- [Exercise goal]:
Each entry has to be reproduced in full, exactly as given.

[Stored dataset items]
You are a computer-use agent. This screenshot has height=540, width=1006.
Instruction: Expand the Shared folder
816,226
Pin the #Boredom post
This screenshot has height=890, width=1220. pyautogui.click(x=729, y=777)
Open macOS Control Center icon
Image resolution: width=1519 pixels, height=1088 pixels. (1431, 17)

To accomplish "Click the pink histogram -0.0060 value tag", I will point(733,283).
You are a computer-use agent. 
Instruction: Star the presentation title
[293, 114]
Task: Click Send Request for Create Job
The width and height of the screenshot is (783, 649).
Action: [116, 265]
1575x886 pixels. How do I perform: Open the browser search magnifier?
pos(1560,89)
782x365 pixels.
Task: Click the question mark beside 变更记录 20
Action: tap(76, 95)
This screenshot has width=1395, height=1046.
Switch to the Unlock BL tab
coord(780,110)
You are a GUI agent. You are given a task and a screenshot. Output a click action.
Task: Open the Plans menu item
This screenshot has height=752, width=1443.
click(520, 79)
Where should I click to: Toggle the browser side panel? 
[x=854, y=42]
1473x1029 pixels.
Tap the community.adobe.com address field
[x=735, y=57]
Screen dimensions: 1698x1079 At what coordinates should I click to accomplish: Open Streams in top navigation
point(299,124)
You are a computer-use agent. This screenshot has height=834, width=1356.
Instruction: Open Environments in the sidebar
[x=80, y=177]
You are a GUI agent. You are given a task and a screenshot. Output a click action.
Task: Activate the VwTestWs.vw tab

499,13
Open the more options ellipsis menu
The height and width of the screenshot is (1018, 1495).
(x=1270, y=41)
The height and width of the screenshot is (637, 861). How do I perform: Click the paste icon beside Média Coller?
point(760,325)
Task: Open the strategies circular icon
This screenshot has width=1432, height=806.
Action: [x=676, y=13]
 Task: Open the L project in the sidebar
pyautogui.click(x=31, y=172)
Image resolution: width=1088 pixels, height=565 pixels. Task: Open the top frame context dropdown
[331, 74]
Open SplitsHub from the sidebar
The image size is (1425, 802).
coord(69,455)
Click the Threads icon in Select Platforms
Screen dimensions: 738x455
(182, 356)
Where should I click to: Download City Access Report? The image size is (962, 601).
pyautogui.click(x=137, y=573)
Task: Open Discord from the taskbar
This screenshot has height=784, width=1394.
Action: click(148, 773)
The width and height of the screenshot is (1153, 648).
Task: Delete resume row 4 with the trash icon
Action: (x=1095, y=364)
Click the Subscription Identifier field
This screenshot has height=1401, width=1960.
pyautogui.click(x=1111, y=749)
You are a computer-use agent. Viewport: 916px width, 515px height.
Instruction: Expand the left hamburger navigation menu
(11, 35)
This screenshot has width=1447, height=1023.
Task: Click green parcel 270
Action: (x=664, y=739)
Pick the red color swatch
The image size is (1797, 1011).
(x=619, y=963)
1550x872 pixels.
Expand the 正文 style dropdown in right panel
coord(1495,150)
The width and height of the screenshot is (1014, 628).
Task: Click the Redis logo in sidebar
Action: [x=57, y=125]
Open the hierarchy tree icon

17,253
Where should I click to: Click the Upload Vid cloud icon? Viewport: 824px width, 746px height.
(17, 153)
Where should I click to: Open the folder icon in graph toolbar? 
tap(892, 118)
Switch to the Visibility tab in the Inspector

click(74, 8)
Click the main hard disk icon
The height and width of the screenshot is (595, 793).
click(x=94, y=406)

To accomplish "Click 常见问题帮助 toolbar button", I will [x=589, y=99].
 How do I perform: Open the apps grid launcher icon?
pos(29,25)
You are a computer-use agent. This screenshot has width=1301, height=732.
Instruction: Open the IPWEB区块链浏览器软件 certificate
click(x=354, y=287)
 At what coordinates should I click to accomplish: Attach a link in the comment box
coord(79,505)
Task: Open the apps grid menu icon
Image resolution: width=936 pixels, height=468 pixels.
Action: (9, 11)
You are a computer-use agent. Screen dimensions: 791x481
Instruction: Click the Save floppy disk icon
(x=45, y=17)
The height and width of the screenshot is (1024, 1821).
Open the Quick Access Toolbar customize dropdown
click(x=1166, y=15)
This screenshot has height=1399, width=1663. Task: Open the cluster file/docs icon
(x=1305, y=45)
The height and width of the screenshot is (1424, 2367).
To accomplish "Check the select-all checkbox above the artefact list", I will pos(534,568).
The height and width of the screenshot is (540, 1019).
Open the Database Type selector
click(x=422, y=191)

- [Expected output]:
You are a computer-use agent. This screenshot has height=540, width=1006.
Instruction: Expand the Shared folder
816,226
Pin the #Boredom post
This screenshot has height=890, width=1220. pyautogui.click(x=729, y=777)
Open macOS Control Center icon
Image resolution: width=1519 pixels, height=1088 pixels. (1431, 17)

To accomplish "Click the pink histogram -0.0060 value tag", I will point(733,283).
You are a computer-use agent. 
Instruction: Star the presentation title
[293, 114]
Task: Click Send Request for Create Job
The width and height of the screenshot is (783, 649).
Action: [116, 265]
1575x886 pixels. How do I perform: Open the browser search magnifier?
pos(1560,89)
782x365 pixels.
Task: Click the question mark beside 变更记录 20
Action: tap(76, 95)
This screenshot has width=1395, height=1046.
Switch to the Unlock BL tab
coord(780,110)
You are a GUI agent. You are given a task and a screenshot. Output a click action.
Task: Open the Plans menu item
This screenshot has height=752, width=1443.
click(520, 79)
Where should I click to: Toggle the browser side panel? 
[x=854, y=42]
1473x1029 pixels.
Tap the community.adobe.com address field
[x=735, y=57]
Screen dimensions: 1698x1079 At what coordinates should I click to accomplish: Open Streams in top navigation
point(299,124)
You are a computer-use agent. This screenshot has height=834, width=1356.
Instruction: Open Environments in the sidebar
[x=80, y=177]
You are a GUI agent. You are given a task and a screenshot. Output a click action.
Task: Activate the VwTestWs.vw tab

499,13
Open the more options ellipsis menu
The height and width of the screenshot is (1018, 1495).
(x=1270, y=41)
The height and width of the screenshot is (637, 861). How do I perform: Click the paste icon beside Média Coller?
point(760,325)
Task: Open the strategies circular icon
This screenshot has width=1432, height=806.
Action: [x=676, y=13]
 Task: Open the L project in the sidebar
pyautogui.click(x=31, y=172)
Image resolution: width=1088 pixels, height=565 pixels. Task: Open the top frame context dropdown
[331, 74]
Open SplitsHub from the sidebar
The image size is (1425, 802).
coord(69,455)
Click the Threads icon in Select Platforms
Screen dimensions: 738x455
(182, 356)
Where should I click to: Download City Access Report? The image size is (962, 601).
pyautogui.click(x=137, y=573)
Task: Open Discord from the taskbar
This screenshot has height=784, width=1394.
Action: click(148, 773)
The width and height of the screenshot is (1153, 648).
Task: Delete resume row 4 with the trash icon
Action: (x=1095, y=364)
Click the Subscription Identifier field
This screenshot has height=1401, width=1960.
pyautogui.click(x=1111, y=749)
You are a computer-use agent. Viewport: 916px width, 515px height.
Instruction: Expand the left hamburger navigation menu
(11, 35)
This screenshot has width=1447, height=1023.
Task: Click green parcel 270
Action: (x=664, y=739)
Pick the red color swatch
The image size is (1797, 1011).
(x=619, y=963)
1550x872 pixels.
Expand the 正文 style dropdown in right panel
coord(1495,150)
The width and height of the screenshot is (1014, 628).
Task: Click the Redis logo in sidebar
Action: [x=57, y=125]
Open the hierarchy tree icon

17,253
Where should I click to: Click the Upload Vid cloud icon? Viewport: 824px width, 746px height.
(17, 153)
Where should I click to: Open the folder icon in graph toolbar? 
tap(892, 118)
Switch to the Visibility tab in the Inspector

click(74, 8)
Click the main hard disk icon
The height and width of the screenshot is (595, 793).
click(x=94, y=406)

To accomplish "Click 常见问题帮助 toolbar button", I will [x=589, y=99].
 How do I perform: Open the apps grid launcher icon?
pos(29,25)
You are a computer-use agent. This screenshot has width=1301, height=732.
Instruction: Open the IPWEB区块链浏览器软件 certificate
click(x=354, y=287)
 At what coordinates should I click to accomplish: Attach a link in the comment box
coord(79,505)
Task: Open the apps grid menu icon
Image resolution: width=936 pixels, height=468 pixels.
Action: (9, 11)
You are a computer-use agent. Screen dimensions: 791x481
Instruction: Click the Save floppy disk icon
(x=45, y=17)
The height and width of the screenshot is (1024, 1821).
Open the Quick Access Toolbar customize dropdown
click(x=1166, y=15)
This screenshot has height=1399, width=1663. Task: Open the cluster file/docs icon
(x=1305, y=45)
The height and width of the screenshot is (1424, 2367).
To accomplish "Check the select-all checkbox above the artefact list", I will pos(534,568).
The height and width of the screenshot is (540, 1019).
Open the Database Type selector
click(x=422, y=191)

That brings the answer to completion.